相比摄像头,激光雷达在测距精度上具有明显优势。摄像头虽然能提供丰富的视觉信息,但在不同光照条件和物体材质下,测距精度和识别能力会显著下降。毫米波雷达虽然在速度测量上有优势,但在垂直方向上的分辨率有限,对于低矮或复杂形状物体的检测效果不如激光雷达。
不受光照影响
激光雷达自身发射激光进行探测,因此不受外部光照条件的影响。在夜间、低光照环境或强光直射等情况下,激光雷达仍能保持稳定的性能,准确感知周围环境。
相比摄像头,激光雷达在恶劣天气或低光照条件下的表现更为稳定。摄像头的成像质量容易受到光照和天气条件的影响,在这些条件下,图像可能会变得模糊,导致目标检测和识别的准确率下降。
实时三维建模
激光雷达能够实时获取周围环境的三维点云数据,并快速构建出环境的三维模型。这种能力让车辆能够全面了解周围的道路、障碍物和其他车辆的位置和运动状态,为决策系统提供丰富的信息。
相比摄像头,激光雷达的三维建模能力更为直接和准确。摄像头需要通过复杂的算法和多摄像头组合才能实现三维建模,且在某些情况下可能存在建模不准确或不完整的问题。毫米波雷达主要侧重于距离和速度测量,三维建模能力相对较弱。

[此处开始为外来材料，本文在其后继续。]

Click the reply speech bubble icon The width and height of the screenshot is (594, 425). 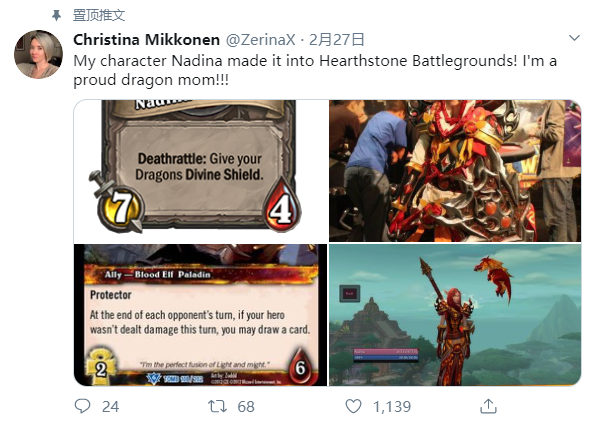[83, 406]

总体来看,激光雷达在智能驾驶中的优势明显。其优异的方位分辨率、对低反射率物体的检测能力,以及在复杂环境下的稳定表现,使其成为提升智能驾驶安全性和可靠性的关键传感器。特别是在国内复杂的交通环境中,激光雷达能够显著提升AEB(自动紧急制动)等安全系统的可靠性。